Explanation of choose_criteria outputs

The output from the choose_criteria function is a named list where the first item ('totalarea') reports the total area in $km^2$ of the target cells and the second item ('solution_areas') reports the area represented (i.e., Euclidean distance of weighted matching variables is $\le 1$ between target and matched subset cells) for each set of matching criteria.

Perform matching

Use the multivarmatch function to perform multivariate matching. This function will match every target cell to one of the subset cells.

Explanation of multivarmatch arguments

Please also refer to the multivarmatch documentation.

• matchingvars A data frame representing all target cells. This data frame can be created using the makeInputdata function.

• subsetcells A data frame of subset cells with column names corresponding exactly to those in matchingvars. Rownames should be unique identifiers (unique means no repeats among all row names in targetcells and matchingvars.

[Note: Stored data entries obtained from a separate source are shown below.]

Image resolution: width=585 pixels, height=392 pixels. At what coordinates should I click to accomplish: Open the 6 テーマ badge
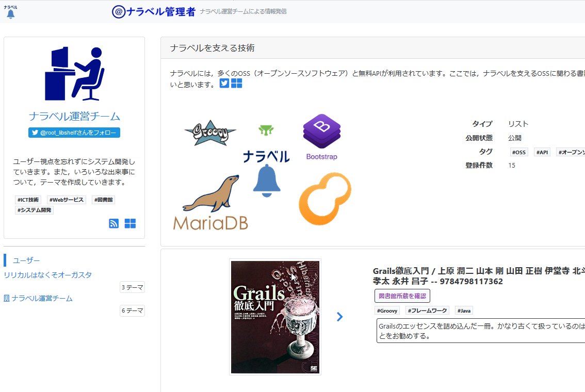[132, 311]
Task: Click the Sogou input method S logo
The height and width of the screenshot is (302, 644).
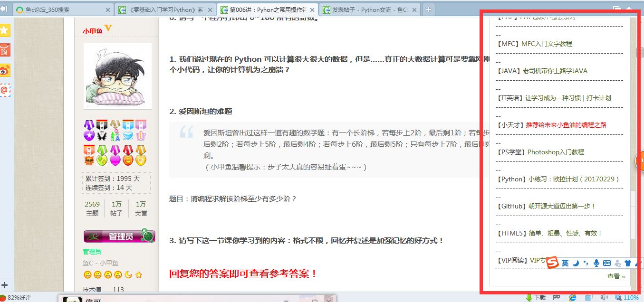Action: [x=551, y=263]
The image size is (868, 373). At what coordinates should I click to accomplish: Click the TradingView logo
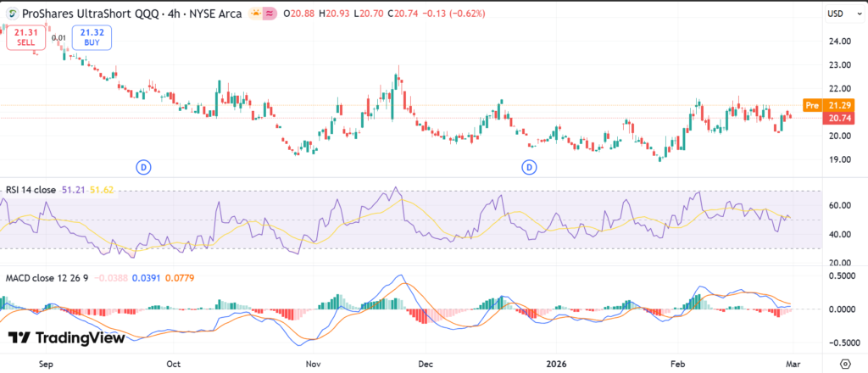67,337
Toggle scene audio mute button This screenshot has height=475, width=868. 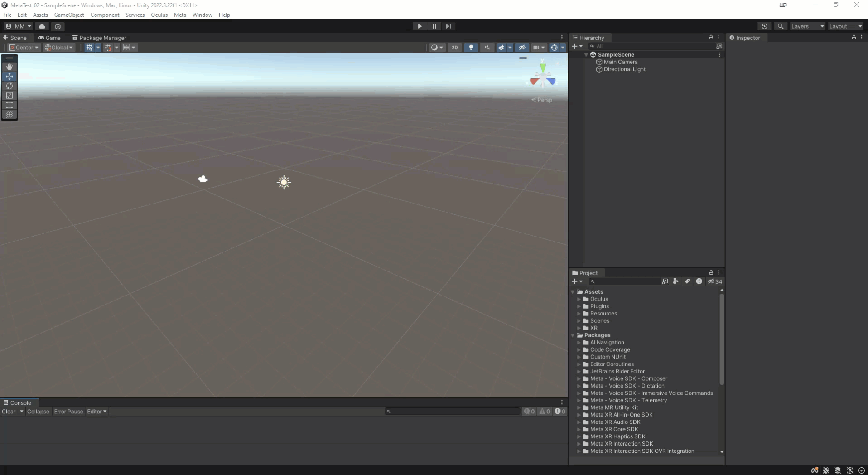point(487,48)
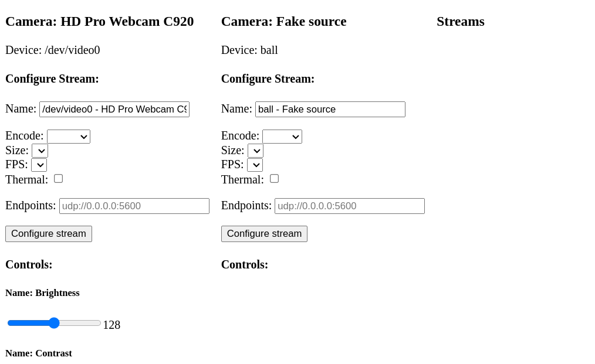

• criteria A vector of matching criteria that correspond to the matching variables. Matching criteria represent the maximum difference allowed for each variable between matched target and subset cells.

• matchingvars_id The name of the column that contains the unique identifiers for each target cell. If matchingvars is derived from the makeInputData, this will be "cellnumbers".

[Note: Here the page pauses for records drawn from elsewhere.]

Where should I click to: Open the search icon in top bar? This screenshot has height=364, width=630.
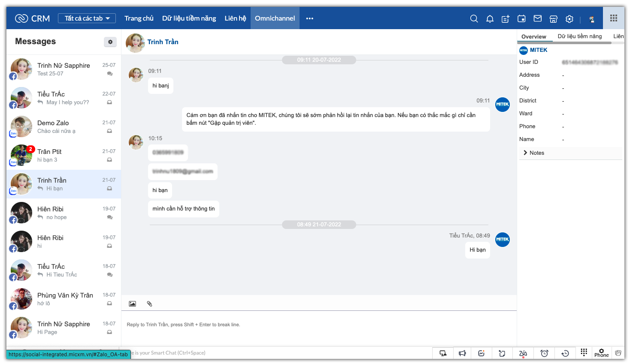474,18
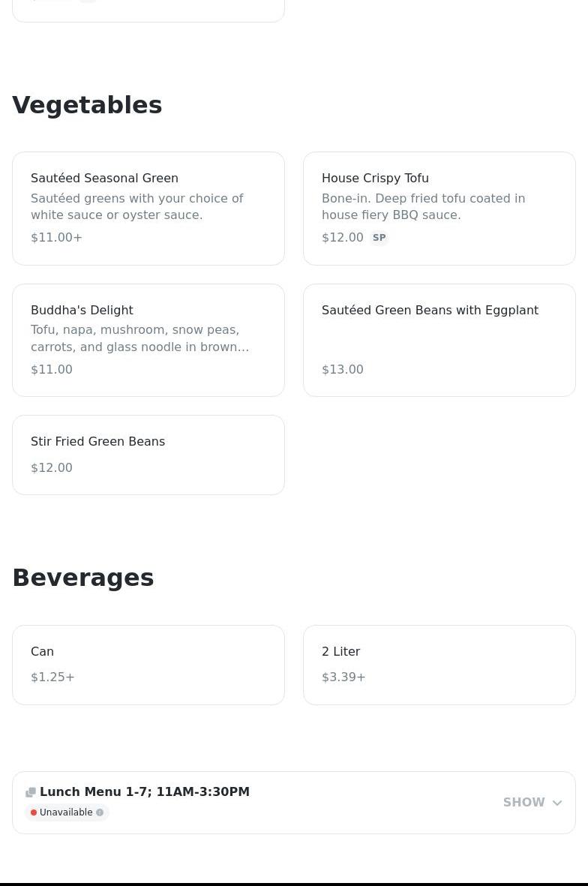Expand the Lunch Menu chevron arrow
This screenshot has width=588, height=886.
point(557,803)
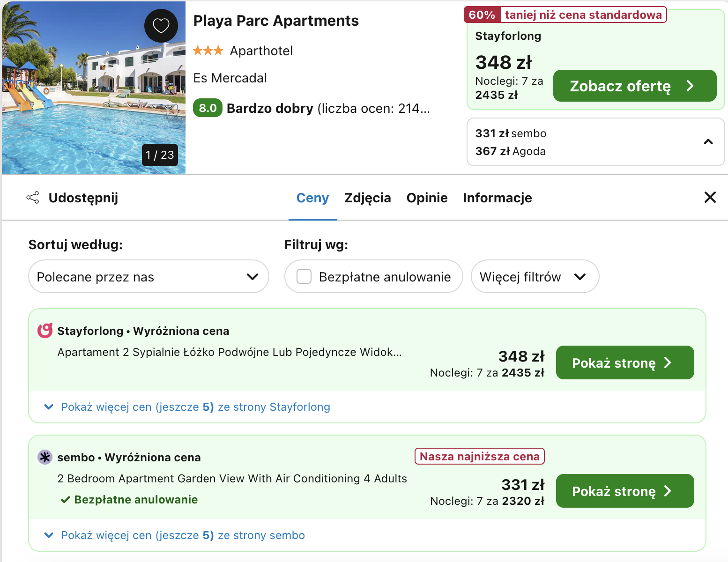Click the sembo logo icon

click(x=45, y=457)
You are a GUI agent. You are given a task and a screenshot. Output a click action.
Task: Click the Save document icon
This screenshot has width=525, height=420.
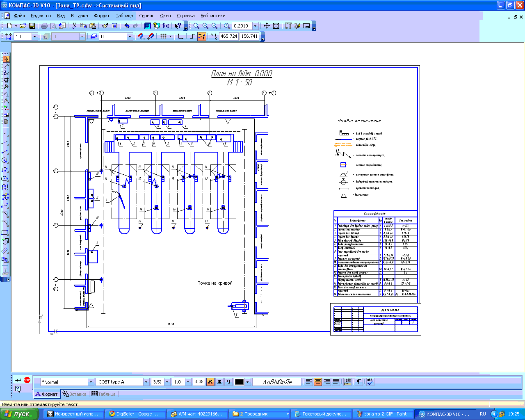(x=32, y=26)
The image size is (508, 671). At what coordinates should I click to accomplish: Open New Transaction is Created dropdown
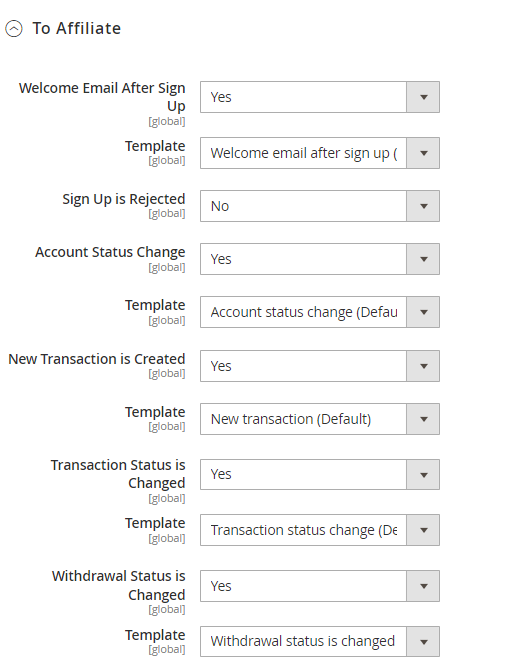320,366
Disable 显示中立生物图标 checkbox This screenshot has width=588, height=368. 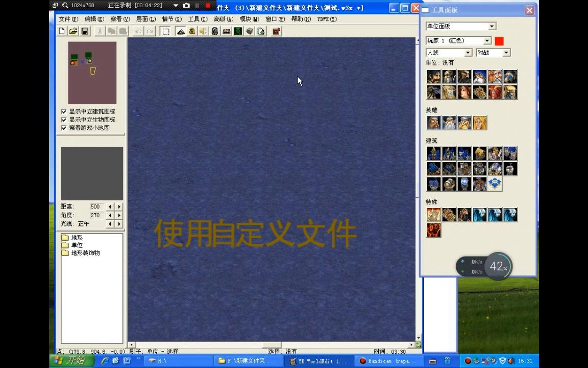tap(64, 119)
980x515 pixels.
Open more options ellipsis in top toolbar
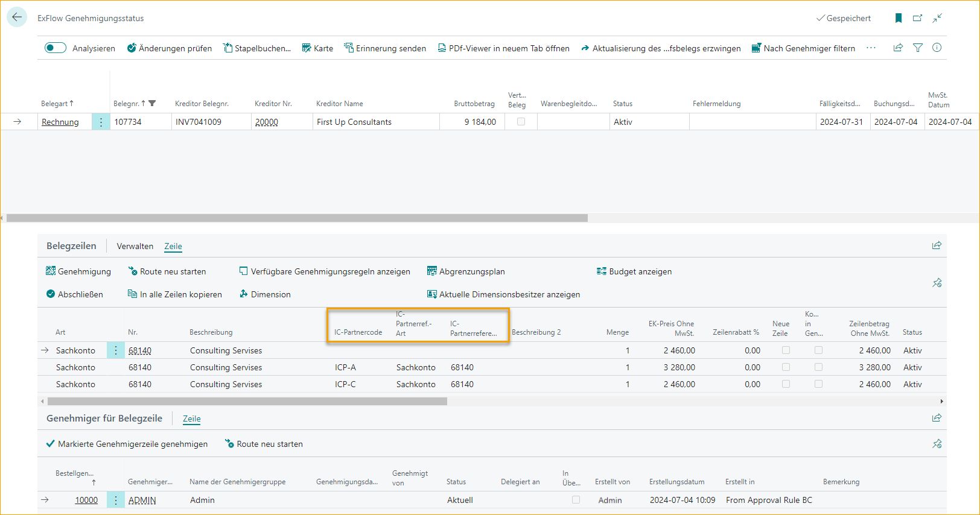tap(871, 48)
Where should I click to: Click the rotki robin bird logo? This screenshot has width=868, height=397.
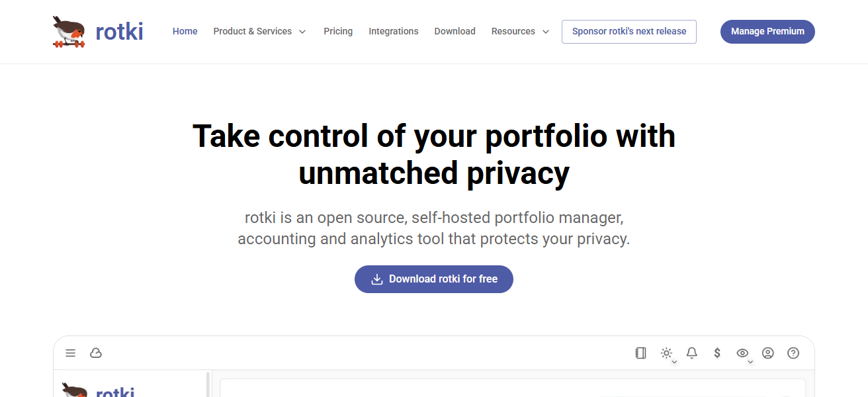tap(69, 32)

• subsetcells_id The name of the column that contains the unique identifiers for each subset cell. Note that these unique identifiers should be numbers, but they may be classified as characters. In particular, if there are repeats among the matchingvars_ids and the subsetcells_ids, you can paste "00" before the subsetcells_ids to ensure they are unique from the matchingvars_ids (as we did in this example).

• addpoints A boolean indicating whether the subset cells should be added to the map of matching quality as points.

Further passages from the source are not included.